WRITTEN REQUEST A:
Answer these questions using the forum post on BEE, EE and AA policies:
(i) What do these policies ask companies to pay attention to when recruiting?
(ii) Which group of white people did apartheid help more, according to the post?
(iii) What is big business no longer willing to do, according to the post?

>> START SUPPLIED TEXT

There is nothing wrong with being preveleged, in fact everyone must be preveleged and people must brag about being preveleged because its good. BUT when you do not want other people to be preveleged too, it becomes a problem.

If you look at BEE, EE, AA, etc policies, they don't say fire white people and employ black people. Because if it was that easy, it would take a year to complete. What these policies ask for is for companies to pay attention to representation when recruiting. They ask companies to have long term transfomation plans and impliment them. These policies are there to level the play field. They don't say if you have unqualified black candidate competing with a white candidate, employ the black candidate. Instead they say if you have equally qualified and experienced candidates consider transfomation. If they were that forcefull we would be seeing the department of labour taking companies to court for breaking the law.

There is a group of white people that is lagging behind if you use the apartheid times as your "barometer". They are lagging behind now because the play field is a bit more level now then it was in the past. The white people that are pushing harder in the current scenario are doing even much better for themselves. 

What I think you don't understand is that apartheid helped the poor white people more than the rich white people as the aim was to ensure there is no poor whites. Unlike apartheid, BEE, EE, AA, etc. help those who want to help themselves without really putting anyone in a disadvantage position. They acourage Equality and Fairness as oppose to the media belief that they discriminate unfairly.

The myth that no matter what your qualifications and experience is, if you are white you will be in a disadvantave is just that - a myth. Because if that was the case, you will also have white people with degrees working as waiters, petrol attendants, car washers, machine operators, etc.

And skills shortage problem is there because big business are no longer willing to absorb as much graduates as they did in the past. The ones they do absorb are not representative (politically) of the numbers that graduate.

The "majority" does not want to see "all whites have been removed from the land and from business, sitting in a poor unprivilege scenario". They want the privilege to be extended to them as well.

----------


## Muzi Oscar

Ian,

Its a bit more compicated than just saying forget the past and move on.

>> END SUPPLIED TEXT
>> START MATERIAL PROVIDED

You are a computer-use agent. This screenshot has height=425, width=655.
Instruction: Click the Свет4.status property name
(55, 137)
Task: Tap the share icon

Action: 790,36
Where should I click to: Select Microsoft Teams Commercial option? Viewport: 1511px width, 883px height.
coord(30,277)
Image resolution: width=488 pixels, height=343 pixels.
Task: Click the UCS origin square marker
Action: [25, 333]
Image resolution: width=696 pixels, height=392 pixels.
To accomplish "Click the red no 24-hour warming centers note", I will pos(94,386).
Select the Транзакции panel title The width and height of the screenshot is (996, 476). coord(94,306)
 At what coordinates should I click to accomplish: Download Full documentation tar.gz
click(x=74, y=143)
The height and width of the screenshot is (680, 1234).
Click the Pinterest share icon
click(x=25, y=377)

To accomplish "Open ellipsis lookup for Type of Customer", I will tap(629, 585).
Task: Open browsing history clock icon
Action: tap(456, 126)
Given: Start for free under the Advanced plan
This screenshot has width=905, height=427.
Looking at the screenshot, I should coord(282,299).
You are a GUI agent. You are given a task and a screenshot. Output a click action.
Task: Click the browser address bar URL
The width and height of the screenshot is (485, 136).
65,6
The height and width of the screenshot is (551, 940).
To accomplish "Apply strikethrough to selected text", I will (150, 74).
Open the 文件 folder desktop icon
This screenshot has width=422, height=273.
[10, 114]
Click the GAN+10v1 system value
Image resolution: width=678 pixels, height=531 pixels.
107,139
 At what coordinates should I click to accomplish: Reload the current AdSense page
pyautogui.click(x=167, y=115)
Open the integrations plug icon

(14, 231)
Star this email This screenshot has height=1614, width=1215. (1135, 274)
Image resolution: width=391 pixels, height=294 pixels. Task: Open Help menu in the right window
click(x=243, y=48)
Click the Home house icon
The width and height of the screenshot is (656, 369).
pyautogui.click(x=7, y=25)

>> END MATERIAL PROVIDED

WRITTEN REQUEST B:
Extract the part of the listing that runs from its first line through the line containing "Select the Транзакции", with both ends included.

FINISHED ANSWER A:
(i) Representation.
(ii) Poor white people, more than rich white people.
(iii) Absorb as many graduates as it did in the past.

FINISHED ANSWER B:
You are a computer-use agent. This screenshot has height=425, width=655.
Instruction: Click the Свет4.status property name
(55, 137)
Task: Tap the share icon

Action: 790,36
Where should I click to: Select Microsoft Teams Commercial option? Viewport: 1511px width, 883px height.
coord(30,277)
Image resolution: width=488 pixels, height=343 pixels.
Task: Click the UCS origin square marker
Action: [25, 333]
Image resolution: width=696 pixels, height=392 pixels.
To accomplish "Click the red no 24-hour warming centers note", I will pos(94,386).
Select the Транзакции panel title The width and height of the screenshot is (996, 476). coord(94,306)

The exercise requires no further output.